Caught a couple nice LMB yesterday, and saw a huge nest (assuming hornets, but didn't get close enough to confirm 😂). Hiked about 2 miles in and back through some thick stuff to get to this little pond at East Fork State Park. Fished for 5 hours caught 7 total. 2 were 1.5 - 2 lbs. Rest were dinks, but still fun to catch!


----------



## twistedcatfish1971

Impressive work with adventure! Exactly what I love to do and read about with others. May more footsteps be in ur future with awesome times out and about.

Don.


----------



## swohioangler

The beautiful Great Miami shortly after sunrise.


----------



## swohioangler

Zoom Trick Worm Largemouth


----------



## Lil Crappy

Haven’t posted in awhile! But had a good spring!


----------



## SICKOFIT

Lil Crappy said:


> Haven’t posted in awhile! But had a good spring!
> View attachment 494231
> 
> View attachment 494232
> 
> View attachment 494233
> 
> View attachment 494230
> View attachment 494230
> View attachment 494231
> View attachment 494232
> View attachment 494233


Man you're on fire. Great job & nice fish


----------



## chris1162

My buck from last year is hangin on the wall finally.


----------



## 9Left

chris1162 said:


> View attachment 494342
> 
> 
> View attachment 494343
> 
> My buck from last year is hangin on the wall finally.


looks great chris!


----------



## Lil Crappy

cool brow tines!


----------



## Tree_Beard

I made a thread about this elsewhere, but figured I'd drop an extra picture here too. Found a rancid buck on the bank of the GMR, and made a wicked hood ornament with it.


----------



## twistedcatfish1971

Just saying...this guy laying around as of today down @ Daniels park Willoughby. 
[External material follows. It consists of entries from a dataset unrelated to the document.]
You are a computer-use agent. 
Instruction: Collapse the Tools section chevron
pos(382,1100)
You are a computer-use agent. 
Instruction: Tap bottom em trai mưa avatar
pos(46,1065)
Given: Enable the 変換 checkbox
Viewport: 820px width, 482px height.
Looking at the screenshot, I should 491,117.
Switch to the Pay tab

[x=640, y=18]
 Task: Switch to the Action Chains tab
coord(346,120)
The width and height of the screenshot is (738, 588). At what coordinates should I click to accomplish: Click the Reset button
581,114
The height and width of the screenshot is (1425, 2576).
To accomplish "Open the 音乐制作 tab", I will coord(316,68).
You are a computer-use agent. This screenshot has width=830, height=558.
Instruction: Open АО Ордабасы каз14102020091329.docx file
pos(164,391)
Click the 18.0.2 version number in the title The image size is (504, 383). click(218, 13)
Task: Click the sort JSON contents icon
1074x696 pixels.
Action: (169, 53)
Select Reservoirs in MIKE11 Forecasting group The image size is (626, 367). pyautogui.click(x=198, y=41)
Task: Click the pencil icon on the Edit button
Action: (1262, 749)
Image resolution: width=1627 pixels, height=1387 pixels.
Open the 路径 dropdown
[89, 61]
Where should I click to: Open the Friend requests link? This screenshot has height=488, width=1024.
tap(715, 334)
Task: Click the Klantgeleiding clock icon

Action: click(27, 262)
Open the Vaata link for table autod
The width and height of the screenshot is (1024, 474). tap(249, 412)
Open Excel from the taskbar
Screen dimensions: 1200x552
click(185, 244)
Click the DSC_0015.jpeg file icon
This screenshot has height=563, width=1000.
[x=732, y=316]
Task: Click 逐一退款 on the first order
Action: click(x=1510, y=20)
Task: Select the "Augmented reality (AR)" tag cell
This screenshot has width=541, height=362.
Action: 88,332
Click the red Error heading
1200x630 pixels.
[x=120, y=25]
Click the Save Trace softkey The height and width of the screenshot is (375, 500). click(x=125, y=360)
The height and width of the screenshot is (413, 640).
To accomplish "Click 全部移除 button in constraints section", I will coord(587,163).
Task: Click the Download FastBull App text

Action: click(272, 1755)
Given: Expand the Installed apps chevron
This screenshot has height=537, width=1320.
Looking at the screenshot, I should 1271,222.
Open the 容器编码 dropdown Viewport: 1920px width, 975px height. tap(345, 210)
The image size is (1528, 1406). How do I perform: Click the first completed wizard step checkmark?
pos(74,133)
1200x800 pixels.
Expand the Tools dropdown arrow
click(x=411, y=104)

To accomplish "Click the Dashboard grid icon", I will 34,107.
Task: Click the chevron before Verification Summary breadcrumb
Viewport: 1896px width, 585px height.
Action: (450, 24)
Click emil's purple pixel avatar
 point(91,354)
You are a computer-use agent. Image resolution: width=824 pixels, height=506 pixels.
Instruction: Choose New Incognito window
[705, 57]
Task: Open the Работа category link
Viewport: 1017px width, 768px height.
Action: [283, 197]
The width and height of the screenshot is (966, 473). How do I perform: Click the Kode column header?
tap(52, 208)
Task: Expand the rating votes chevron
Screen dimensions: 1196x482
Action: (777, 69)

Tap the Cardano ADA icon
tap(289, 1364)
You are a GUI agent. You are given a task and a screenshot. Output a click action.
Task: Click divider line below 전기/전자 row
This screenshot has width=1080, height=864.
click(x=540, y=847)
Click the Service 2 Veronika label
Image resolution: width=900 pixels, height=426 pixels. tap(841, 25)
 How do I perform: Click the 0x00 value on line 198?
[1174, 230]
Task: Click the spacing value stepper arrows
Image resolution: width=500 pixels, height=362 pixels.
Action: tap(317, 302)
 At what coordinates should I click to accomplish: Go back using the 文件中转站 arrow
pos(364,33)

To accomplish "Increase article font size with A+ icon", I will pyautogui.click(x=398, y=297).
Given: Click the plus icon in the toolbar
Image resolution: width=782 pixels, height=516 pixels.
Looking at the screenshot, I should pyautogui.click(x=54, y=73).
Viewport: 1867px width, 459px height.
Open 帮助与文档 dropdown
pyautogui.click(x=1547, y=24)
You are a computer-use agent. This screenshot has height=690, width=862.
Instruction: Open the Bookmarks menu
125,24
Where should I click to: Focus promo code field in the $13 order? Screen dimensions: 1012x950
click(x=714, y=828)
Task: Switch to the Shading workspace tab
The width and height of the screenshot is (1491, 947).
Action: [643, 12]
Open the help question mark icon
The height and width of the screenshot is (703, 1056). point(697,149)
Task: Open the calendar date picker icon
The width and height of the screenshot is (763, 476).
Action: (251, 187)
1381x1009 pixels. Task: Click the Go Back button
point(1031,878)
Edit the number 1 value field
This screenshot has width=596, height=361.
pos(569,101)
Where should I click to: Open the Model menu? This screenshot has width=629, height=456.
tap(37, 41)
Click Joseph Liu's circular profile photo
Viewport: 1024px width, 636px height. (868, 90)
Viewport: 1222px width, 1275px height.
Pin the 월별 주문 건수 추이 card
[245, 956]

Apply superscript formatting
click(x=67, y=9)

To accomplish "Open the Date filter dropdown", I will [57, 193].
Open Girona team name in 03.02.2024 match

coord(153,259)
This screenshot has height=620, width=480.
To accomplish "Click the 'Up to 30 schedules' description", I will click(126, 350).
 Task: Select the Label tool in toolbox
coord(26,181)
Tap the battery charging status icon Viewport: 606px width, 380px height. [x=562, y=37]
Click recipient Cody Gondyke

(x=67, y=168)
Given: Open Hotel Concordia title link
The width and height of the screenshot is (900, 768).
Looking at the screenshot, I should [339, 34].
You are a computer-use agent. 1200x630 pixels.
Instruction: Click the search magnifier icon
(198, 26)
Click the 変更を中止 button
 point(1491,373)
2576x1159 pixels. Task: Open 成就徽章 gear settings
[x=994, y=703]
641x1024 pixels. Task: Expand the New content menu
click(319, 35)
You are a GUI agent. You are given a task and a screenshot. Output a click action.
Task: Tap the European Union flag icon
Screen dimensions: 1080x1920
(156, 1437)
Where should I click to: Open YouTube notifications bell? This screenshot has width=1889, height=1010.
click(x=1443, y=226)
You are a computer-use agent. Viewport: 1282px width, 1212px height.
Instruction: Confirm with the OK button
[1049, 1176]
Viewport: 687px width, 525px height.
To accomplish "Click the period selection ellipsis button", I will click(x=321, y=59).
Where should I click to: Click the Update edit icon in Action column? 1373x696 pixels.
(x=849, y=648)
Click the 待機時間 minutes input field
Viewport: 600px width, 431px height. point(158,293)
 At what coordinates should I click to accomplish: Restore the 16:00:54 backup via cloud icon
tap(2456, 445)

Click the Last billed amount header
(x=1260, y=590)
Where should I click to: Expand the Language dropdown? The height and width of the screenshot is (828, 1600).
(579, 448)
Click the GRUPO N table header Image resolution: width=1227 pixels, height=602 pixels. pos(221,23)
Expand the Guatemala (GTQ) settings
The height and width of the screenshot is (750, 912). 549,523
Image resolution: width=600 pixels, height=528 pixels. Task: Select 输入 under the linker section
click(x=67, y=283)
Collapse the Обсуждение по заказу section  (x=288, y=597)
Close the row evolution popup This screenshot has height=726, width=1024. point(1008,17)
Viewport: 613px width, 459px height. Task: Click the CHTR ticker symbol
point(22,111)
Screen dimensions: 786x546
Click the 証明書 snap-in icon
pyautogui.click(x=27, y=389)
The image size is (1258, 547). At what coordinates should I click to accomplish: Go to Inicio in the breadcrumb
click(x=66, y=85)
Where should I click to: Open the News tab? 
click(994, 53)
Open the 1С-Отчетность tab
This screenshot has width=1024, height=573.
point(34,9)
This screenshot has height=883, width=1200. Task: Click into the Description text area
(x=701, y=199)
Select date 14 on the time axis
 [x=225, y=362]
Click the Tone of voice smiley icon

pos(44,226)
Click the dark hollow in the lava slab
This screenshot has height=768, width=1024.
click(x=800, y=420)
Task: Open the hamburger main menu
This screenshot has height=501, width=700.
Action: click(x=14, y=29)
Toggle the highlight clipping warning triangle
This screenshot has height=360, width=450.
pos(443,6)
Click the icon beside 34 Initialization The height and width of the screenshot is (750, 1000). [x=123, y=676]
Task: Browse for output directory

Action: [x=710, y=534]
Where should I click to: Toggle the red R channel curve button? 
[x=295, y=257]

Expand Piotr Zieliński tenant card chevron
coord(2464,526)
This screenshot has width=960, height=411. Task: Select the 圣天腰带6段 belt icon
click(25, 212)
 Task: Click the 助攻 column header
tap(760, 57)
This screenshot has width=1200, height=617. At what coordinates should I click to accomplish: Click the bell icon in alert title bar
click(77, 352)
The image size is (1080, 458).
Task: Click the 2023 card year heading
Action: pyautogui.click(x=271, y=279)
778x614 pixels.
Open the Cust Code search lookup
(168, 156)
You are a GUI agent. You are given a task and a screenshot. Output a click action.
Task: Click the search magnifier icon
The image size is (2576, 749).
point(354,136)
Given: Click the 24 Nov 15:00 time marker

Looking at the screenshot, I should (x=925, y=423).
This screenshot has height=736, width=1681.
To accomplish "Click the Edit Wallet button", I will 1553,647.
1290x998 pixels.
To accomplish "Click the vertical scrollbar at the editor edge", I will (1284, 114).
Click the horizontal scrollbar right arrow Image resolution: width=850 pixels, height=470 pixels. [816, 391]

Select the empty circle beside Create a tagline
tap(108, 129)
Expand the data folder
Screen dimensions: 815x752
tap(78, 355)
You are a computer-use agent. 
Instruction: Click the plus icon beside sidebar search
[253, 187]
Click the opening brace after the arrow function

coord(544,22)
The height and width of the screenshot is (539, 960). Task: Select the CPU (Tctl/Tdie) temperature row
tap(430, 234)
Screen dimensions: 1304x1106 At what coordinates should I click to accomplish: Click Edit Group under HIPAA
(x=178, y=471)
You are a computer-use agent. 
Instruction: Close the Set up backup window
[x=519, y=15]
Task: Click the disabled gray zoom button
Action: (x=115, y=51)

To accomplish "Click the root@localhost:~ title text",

Picture from a brother fishing this morning. Follow da buzzards lol.


----------



## Lil Crappy

twistedcatfish1971 said:


> Just saying...this guy laying around as of today down @ Daniels park Willoughby.
> 
> Picture from a brother fishing this morning. Follow da buzzards lol.
> View attachment 494390


You know this deer may have died from EHD right?
Just in the news this week.


----------



## twistedcatfish1971

...actually this is the 2nd deer I know of and seen down there since this past February.


----------



## Tree_Beard

Lil Crappy said:


> You know this deer may have died from EHD right?
> Just in the news this week.


I'm betting probably so. 4th one I've found by water this summer, although this is the first buck. Thankfully it only affects deer. Sounds like an awful way to go.


----------



## mrb1

The surviving family members of a neighbor sold the house of their late Dad/Grandpa in less than 10 days. Old feller restored vintage Farmall tractors. The new barn they're building at the families spot won't be done for a couple more weeks. Also some hauler quoted the 80 year old widow $1200 to haul them the 2 hours (to down around Jackson) to their new barn. No f'in way! Told her I'd store them in my garage until they're ready and I'll get a buddy with a trailer to take them down there for just gas$$. 1948 Cub and a 1949 Super A. The missus told me to just keep the 1979 JD 111(in the background) also for helping out. Has sat covered, inside for 30 years untouched. Plan is to get the old JD running, and send her the cash from the sale.


----------



## twistedcatfish1971

This morning @ Milton spillway. Bald eagle landed atop a tree near dam.


----------



## BuckeyeCrappie1965




----------



## sjwano




----------



## Saugeye Tom

sjwano said:


> View attachment 494743
> 
> View attachment 494747
> 
> View attachment 494748
> 
> View attachment 494746
> 
> View attachment 494745
> 
> View attachment 494744


west sister in the one pic?


----------



## sjwano

Saugeye Tom said:


> west sister in the one pic?


That’s Green island. But we could see West sister from the top of Perry’s monument! Didn’t get to fish much for the week we were there due to weather (high winds) and family visiting but it was fun when we did. There was a pro bass tournament going on too, nothing better than reeling in a few smallies right next to them


----------



## Saugeye Tom

sjwano said:


> That’s Green island. But we could see West sister from the top of Perry’s monument! Didn’t get to fish much for the week we were there due to weather (high winds) and family visiting but it was fun when we did. There was a pro bass tournament going on too, nothing better than reeling in a few smallies right next to them


i should have recognized it was too close


----------



## SICKOFIT

sjwano said:


> View attachment 494743
> 
> View attachment 494747
> 
> View attachment 494748
> 
> View attachment 494746
> 
> View attachment 494745
> 
> View attachment 494744


What a great day on the water


----------



## Howland 937

When you're fishing for bait and still have to cull the shorts.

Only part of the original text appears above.